Mokotów właśnie stał się jeszcze bardziej zielony i przyjazny mieszkańcom. Na Służewcu, w rejonie dawnego "Mordoru", otwarte zostały dwa nowe parki linearne, które natychmiast stały się ulubionym miejscem do spacerów i relaksu.
- To efekt udanej współpracy samorządu z prywatnym inwestorem. Te mini-parki pełnią rolę "zielonych korytarzy", gdzie mieszkańcy mogą odetchnąć, spotkać się ze znajomymi i skorzystać z infrastruktury zachęcającej do aktywności na świeżym powietrzu - podkreśla Piotr Sławiński, Zastępca Burmistrz Mokotowa.

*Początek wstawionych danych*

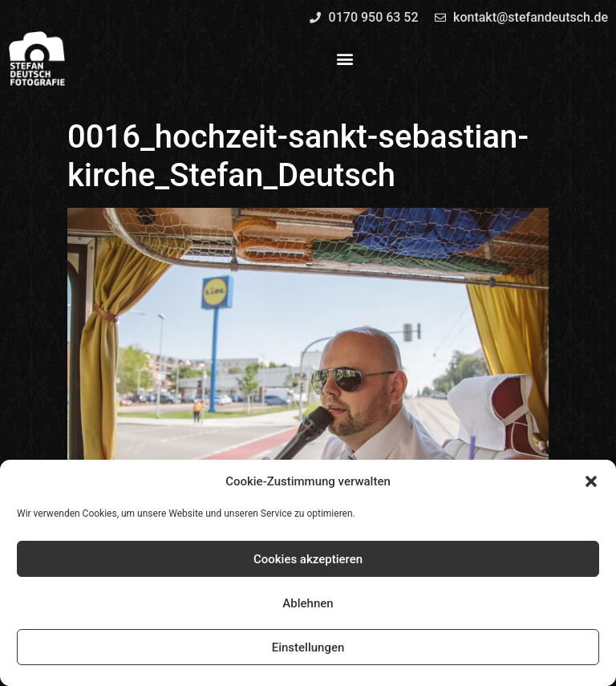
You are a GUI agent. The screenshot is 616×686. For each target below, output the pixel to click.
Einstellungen (308, 647)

Inwestycja w zieleń i historię
Nowe zielone przestrzenie powstały dzięki prywatnemu inwestorowi, w uzgodnieniu i przy merytorycznym wsparciu Urzędu Dzielnicy Mokotów. Zieleniec 9KDD między ulicami Suwak i Racjonalizacji to rozwinięcie projektu z Budżetu Obywatelskiego. Dziś jest tu jeszcze więcej zieleni – posadzono 7 drzew, w tym pięknie kwitnącą wiśnię ptasią, ponad 1200 krzewów, a także 400 bylin. Mieszkańcy mogą wypoczywać na wygodnych ławkach typu "warszawskiego".Prawdziwa transformacja zaszła na zieleńcu 13KDD, który stworzył nową zieloną oś łączącą ulicę Suwak z ulicą Postępu. Piotr Sławiński opisuje to miejsce jako "zielone wnętrze", gdzie korony drzew tworzą naturalne sklepienie. Posadzono tu ponad 130 drzew, w tym rzadko spotykany kłęk kanadyjski, nawiązujący do przedwojennej Warszawy.

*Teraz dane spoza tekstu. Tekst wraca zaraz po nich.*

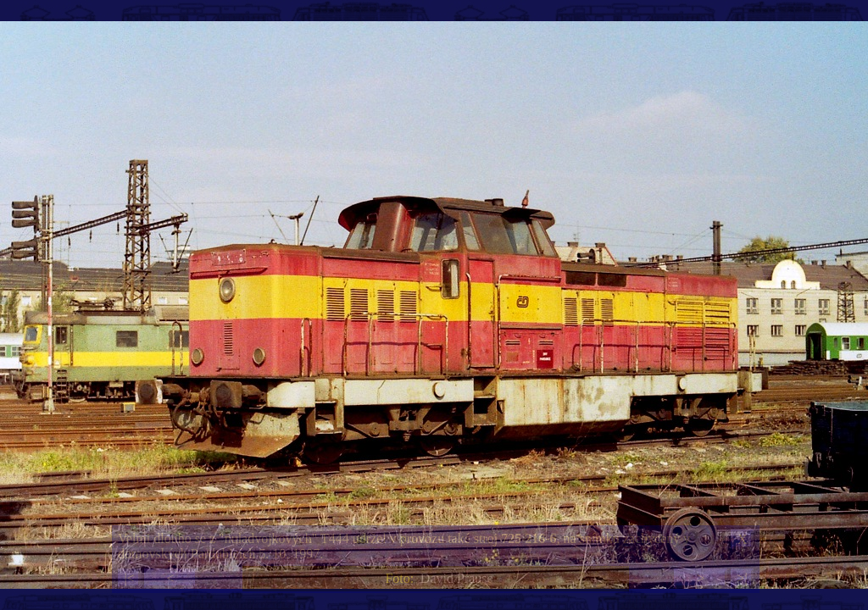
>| (742, 578)
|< (129, 578)
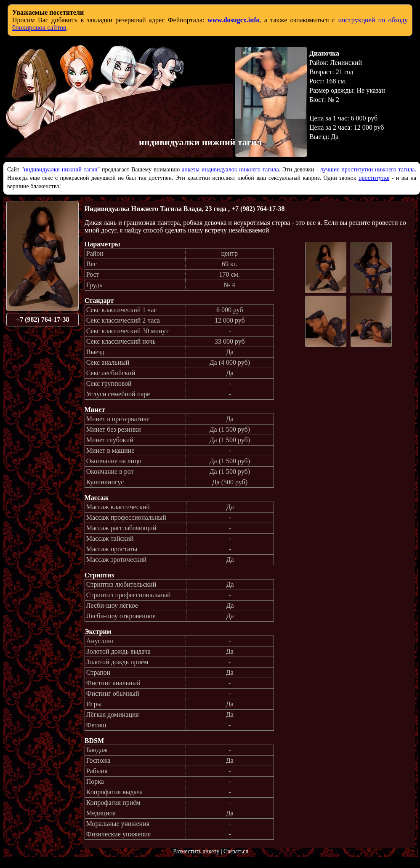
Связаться (236, 851)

Rosną tu także jabłonie, wiśnie i aronie, których owoce będą pokarmem dla ptaków. Zasadzono też 6500 krzewów (magnolie, azalie) i prawie 8700 bylin i traw. Do dyspozycji mieszkańców są ławki, leżaki, stoły piknikowe, stojaki rowerowe, a nawet plenerowa siłownia przy wejściu od ul. Suwak.

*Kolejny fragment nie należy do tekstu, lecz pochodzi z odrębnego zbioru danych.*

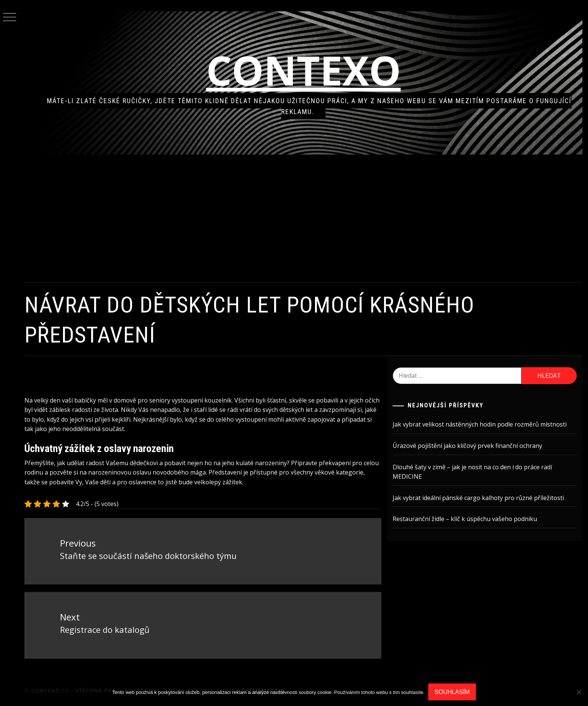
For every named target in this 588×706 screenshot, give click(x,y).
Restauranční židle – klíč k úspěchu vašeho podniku (465, 519)
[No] (579, 692)
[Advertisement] (303, 218)
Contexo (303, 70)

Sztuka z pamięcią o dzielnicy
Tereny zieleni to nie tylko rośliny. W przestrzeni parku pojawił się również mural, który nawiązuje do historii tej części Mokotowa. Jak podkreśla radna Monika Czerniewska, to ważna inwestycja w jakość życia i lokalną tożsamość.Katarzyna Bogucka, autorka projektu muralu, szukała inspiracji w starych fotografiach i logotypach firm, które miały tu swoje siedziby lata temu. Chciała, by projekt był odważny, ale jednocześnie lekki dla oka i wpisywał się w przestrzeń – nie malował jednolitej ściany, lecz zbiór murków, które gubią się w zieleni i betonie. Mokotów zyskał więc kolejne miejsca, gdzie współpraca sektora prywatnego i samorządu przynosi mieszkańcom realne korzyści.